One of Fox’s first major moves Fox on this front is is a partnership with Akamai to create a cross-device authentication system that allows Fox customers to prove they have Fox News accounts. From there, they can access saved and new content on any authorized devices. Comcast and Disney recently struck a deal to provide a similar service across Comcast Xfinity customers’ devices.
The access wouldn’t only let you see the content; it would let you pick up the content wherever you left off. If you were watching a program on Fox News, you could pause the video and be prompted on another device to resume at the place you paused. This is particularly useful for those keeping up with the election through Fox — people who want to follow the live programs but can’t commit to sitting in front of the TV all day.

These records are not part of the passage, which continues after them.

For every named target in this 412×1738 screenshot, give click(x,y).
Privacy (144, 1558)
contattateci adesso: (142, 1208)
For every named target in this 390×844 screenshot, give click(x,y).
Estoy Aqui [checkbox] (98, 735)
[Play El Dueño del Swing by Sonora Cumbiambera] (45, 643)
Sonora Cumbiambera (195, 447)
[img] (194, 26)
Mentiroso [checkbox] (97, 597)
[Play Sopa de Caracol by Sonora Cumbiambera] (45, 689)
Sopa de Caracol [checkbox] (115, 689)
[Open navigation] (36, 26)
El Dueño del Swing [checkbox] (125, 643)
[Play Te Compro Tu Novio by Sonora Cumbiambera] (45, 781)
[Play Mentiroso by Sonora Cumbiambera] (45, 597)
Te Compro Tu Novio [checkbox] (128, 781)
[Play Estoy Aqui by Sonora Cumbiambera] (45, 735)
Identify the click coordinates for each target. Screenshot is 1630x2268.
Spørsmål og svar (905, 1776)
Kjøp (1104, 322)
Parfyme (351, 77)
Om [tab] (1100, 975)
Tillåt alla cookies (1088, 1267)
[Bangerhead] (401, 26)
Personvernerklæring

Live streams are also getting a face lift, one that online Iowa Caucus watchers were able to enjoy last Tuesday. A new media player (see top photo) available on the Fox News website allows you to keep up with multiple live streams at once. For instance, if there are multiple cameras focused on the candidates, you can add up to four different streams into one video box. The box allows you to toggle between candidates, focusing on one stream at any given time.
According to Misenti, Fox’s live stream traffic for the Iowa Caucus this year was comparable to that of the Japanese earthquake in 2011. Because of this momentum, Fox isn’t going to stop working on its new video. The company hopes to to let viewers access interactive information regarding a specific candidate from the media player. It would show that candidate’s political views and platforms in a side wing.
Politics will obviously play a big roll in Fox’s 2012 digital strategy, and this year’s election dictates much of the changes to Fox News’ website. The company is redoing its look to accommodate interactive live video of candidates and to increase compatibility for tablets and smartphones. Misenti explained that Fox sees the mobile Web as just an extension of the regular, computer accessed Web. It deserves just as rich an experience as applications get. Fox will try to emulate this richness with interactive maps developed in Java and CSS, rather than Flash and other website adjustments.
But more important than its political strategy is the interaction its audience will have with all of these improvements — and it’s not just going to be through gamification.
“Some of [gamification] is compelling and some of it is cute to be cute. We’ve taken a pragmatic approach,” said Misenti.
Fox will allow users to upload videos, photos, opinions and more to the site. The point is to make viewers feel like they are also a part of the news, without actually letting them report. The community center on Fox News’ website will be redone to allow for more discovery through social connections and sharing on the site. For instance, if you find someone whose views you appreciate, you can pull up their past posts and comments to see what else they have to say.
In its last, major change focusing on its audience, Fox is also releasing an Xbox video player. The company has been seen recently teaming up with a number of companies “young people” use, such as Google and Twitter. Misenti explained that Fox is looking not necessarily to connect with technologists or Silicon Valley more broadly, but rather is just following people to where they get their news.
“Younger audiences are interacting with content through things like Google News,” he said, as if to sum it all up, “We want to be where the people are. ”
Side note: Yes, my name is Meghan Kelly, no ‘y!’ Coincidence?